## Exercise details
Rewrite the items below, changing every "In order to click on" to "To click on" and leaving everything else as it is.

## Records for this exercise
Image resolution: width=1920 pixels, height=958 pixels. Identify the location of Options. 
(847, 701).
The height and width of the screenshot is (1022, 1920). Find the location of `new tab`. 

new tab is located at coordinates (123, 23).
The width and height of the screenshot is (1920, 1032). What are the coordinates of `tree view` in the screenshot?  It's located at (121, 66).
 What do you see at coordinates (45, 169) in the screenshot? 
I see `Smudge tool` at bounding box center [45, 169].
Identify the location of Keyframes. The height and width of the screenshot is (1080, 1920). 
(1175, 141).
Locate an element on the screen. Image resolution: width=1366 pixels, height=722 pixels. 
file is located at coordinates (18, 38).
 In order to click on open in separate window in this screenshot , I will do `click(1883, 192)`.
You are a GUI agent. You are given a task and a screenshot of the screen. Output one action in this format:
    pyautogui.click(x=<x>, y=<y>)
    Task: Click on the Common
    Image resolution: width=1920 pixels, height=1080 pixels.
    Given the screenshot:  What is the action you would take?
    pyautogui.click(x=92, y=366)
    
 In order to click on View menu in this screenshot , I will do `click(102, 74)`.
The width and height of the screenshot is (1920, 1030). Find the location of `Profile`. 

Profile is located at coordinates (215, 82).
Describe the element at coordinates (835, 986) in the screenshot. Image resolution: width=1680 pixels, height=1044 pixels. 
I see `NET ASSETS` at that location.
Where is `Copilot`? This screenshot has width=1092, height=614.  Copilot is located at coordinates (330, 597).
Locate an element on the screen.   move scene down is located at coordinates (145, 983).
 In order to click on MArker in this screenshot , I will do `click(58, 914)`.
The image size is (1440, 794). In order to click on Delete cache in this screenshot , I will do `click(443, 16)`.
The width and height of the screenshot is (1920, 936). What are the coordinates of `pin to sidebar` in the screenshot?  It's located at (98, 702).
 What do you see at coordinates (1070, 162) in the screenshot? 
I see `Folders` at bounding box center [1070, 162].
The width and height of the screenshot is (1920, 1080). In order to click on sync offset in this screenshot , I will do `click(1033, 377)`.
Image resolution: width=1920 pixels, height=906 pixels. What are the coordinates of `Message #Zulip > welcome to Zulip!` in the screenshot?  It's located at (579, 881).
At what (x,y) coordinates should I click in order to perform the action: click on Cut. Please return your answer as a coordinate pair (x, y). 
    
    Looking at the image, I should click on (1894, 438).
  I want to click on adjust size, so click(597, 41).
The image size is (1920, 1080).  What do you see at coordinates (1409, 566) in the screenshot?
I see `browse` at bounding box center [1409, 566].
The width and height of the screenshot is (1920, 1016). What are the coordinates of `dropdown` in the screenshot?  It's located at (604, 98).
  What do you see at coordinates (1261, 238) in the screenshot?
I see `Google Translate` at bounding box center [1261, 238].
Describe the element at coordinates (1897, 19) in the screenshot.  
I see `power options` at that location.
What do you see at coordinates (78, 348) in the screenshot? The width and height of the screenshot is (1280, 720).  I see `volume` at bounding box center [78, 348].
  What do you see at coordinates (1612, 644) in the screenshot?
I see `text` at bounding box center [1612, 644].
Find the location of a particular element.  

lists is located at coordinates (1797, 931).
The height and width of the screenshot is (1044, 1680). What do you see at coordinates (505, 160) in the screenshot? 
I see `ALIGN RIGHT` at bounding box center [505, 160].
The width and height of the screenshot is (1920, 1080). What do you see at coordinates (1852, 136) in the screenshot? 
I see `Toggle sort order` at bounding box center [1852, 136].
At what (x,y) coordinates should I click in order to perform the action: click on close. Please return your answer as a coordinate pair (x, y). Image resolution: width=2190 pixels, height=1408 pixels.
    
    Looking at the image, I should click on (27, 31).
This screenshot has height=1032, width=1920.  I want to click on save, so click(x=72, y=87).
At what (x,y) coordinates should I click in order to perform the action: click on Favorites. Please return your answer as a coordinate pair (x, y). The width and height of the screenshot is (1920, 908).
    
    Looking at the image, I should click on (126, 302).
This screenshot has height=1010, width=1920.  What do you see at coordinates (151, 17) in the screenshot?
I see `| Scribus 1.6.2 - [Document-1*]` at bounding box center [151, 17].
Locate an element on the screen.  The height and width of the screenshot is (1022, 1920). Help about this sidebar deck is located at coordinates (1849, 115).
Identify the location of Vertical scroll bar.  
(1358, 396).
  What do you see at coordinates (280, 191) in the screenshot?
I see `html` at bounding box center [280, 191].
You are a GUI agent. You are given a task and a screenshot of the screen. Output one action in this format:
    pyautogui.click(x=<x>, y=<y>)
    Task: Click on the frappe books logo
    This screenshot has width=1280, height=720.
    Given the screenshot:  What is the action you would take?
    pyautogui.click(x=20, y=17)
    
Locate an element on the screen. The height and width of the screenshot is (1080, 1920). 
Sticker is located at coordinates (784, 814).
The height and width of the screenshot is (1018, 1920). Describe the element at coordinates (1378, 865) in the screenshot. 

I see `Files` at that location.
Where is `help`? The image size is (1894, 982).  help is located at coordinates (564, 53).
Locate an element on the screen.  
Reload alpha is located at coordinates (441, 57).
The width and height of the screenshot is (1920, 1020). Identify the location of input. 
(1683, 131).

## Exercise solution
Image resolution: width=1920 pixels, height=958 pixels. Identify the location of Options. 
(847, 701).
The height and width of the screenshot is (1022, 1920). Find the location of `new tab`. 

new tab is located at coordinates (123, 23).
The width and height of the screenshot is (1920, 1032). What are the coordinates of `tree view` in the screenshot?  It's located at (121, 66).
 What do you see at coordinates (45, 169) in the screenshot? 
I see `Smudge tool` at bounding box center [45, 169].
Identify the location of Keyframes. The height and width of the screenshot is (1080, 1920). 
(1175, 141).
Locate an element on the screen. Image resolution: width=1366 pixels, height=722 pixels. 
file is located at coordinates (18, 38).
 To click on open in separate window in this screenshot , I will do `click(1883, 192)`.
You are a GUI agent. You are given a task and a screenshot of the screen. Output one action in this format:
    pyautogui.click(x=<x>, y=<y>)
    Task: Click on the Common
    Image resolution: width=1920 pixels, height=1080 pixels.
    Given the screenshot:  What is the action you would take?
    pyautogui.click(x=92, y=366)
    
 To click on View menu in this screenshot , I will do `click(102, 74)`.
The width and height of the screenshot is (1920, 1030). Find the location of `Profile`. 

Profile is located at coordinates (215, 82).
Describe the element at coordinates (835, 986) in the screenshot. Image resolution: width=1680 pixels, height=1044 pixels. 
I see `NET ASSETS` at that location.
Where is `Copilot`? This screenshot has width=1092, height=614.  Copilot is located at coordinates (330, 597).
Locate an element on the screen.   move scene down is located at coordinates (145, 983).
 To click on MArker in this screenshot , I will do `click(58, 914)`.
The image size is (1440, 794). To click on Delete cache in this screenshot , I will do `click(443, 16)`.
The width and height of the screenshot is (1920, 936). What are the coordinates of `pin to sidebar` in the screenshot?  It's located at (98, 702).
 What do you see at coordinates (1070, 162) in the screenshot? 
I see `Folders` at bounding box center [1070, 162].
The width and height of the screenshot is (1920, 1080). To click on sync offset in this screenshot , I will do `click(1033, 377)`.
Image resolution: width=1920 pixels, height=906 pixels. What are the coordinates of `Message #Zulip > welcome to Zulip!` in the screenshot?  It's located at (579, 881).
At what (x,y) coordinates should I click in order to perform the action: click on Cut. Please return your answer as a coordinate pair (x, y). 
    
    Looking at the image, I should click on (1894, 438).
  I want to click on adjust size, so click(597, 41).
The image size is (1920, 1080).  What do you see at coordinates (1409, 566) in the screenshot?
I see `browse` at bounding box center [1409, 566].
The width and height of the screenshot is (1920, 1016). What are the coordinates of `dropdown` in the screenshot?  It's located at (604, 98).
  What do you see at coordinates (1261, 238) in the screenshot?
I see `Google Translate` at bounding box center [1261, 238].
Describe the element at coordinates (1897, 19) in the screenshot.  
I see `power options` at that location.
What do you see at coordinates (78, 348) in the screenshot? The width and height of the screenshot is (1280, 720).  I see `volume` at bounding box center [78, 348].
  What do you see at coordinates (1612, 644) in the screenshot?
I see `text` at bounding box center [1612, 644].
Find the location of a particular element.  

lists is located at coordinates (1797, 931).
The height and width of the screenshot is (1044, 1680). What do you see at coordinates (505, 160) in the screenshot? 
I see `ALIGN RIGHT` at bounding box center [505, 160].
The width and height of the screenshot is (1920, 1080). What do you see at coordinates (1852, 136) in the screenshot? 
I see `Toggle sort order` at bounding box center [1852, 136].
At what (x,y) coordinates should I click in order to perform the action: click on close. Please return your answer as a coordinate pair (x, y). Image resolution: width=2190 pixels, height=1408 pixels.
    
    Looking at the image, I should click on (27, 31).
This screenshot has height=1032, width=1920.  I want to click on save, so click(x=72, y=87).
At what (x,y) coordinates should I click in order to perform the action: click on Favorites. Please return your answer as a coordinate pair (x, y). The width and height of the screenshot is (1920, 908).
    
    Looking at the image, I should click on (126, 302).
This screenshot has height=1010, width=1920.  What do you see at coordinates (151, 17) in the screenshot?
I see `| Scribus 1.6.2 - [Document-1*]` at bounding box center [151, 17].
Locate an element on the screen.  The height and width of the screenshot is (1022, 1920). Help about this sidebar deck is located at coordinates (1849, 115).
Identify the location of Vertical scroll bar.  
(1358, 396).
  What do you see at coordinates (280, 191) in the screenshot?
I see `html` at bounding box center [280, 191].
You are a GUI agent. You are given a task and a screenshot of the screen. Output one action in this format:
    pyautogui.click(x=<x>, y=<y>)
    Task: Click on the frappe books logo
    This screenshot has width=1280, height=720.
    Given the screenshot:  What is the action you would take?
    pyautogui.click(x=20, y=17)
    
Locate an element on the screen. The height and width of the screenshot is (1080, 1920). 
Sticker is located at coordinates (784, 814).
The height and width of the screenshot is (1018, 1920). Describe the element at coordinates (1378, 865) in the screenshot. 

I see `Files` at that location.
Where is `help`? The image size is (1894, 982).  help is located at coordinates (564, 53).
Locate an element on the screen.  
Reload alpha is located at coordinates (441, 57).
The width and height of the screenshot is (1920, 1020). Identify the location of input. 
(1683, 131).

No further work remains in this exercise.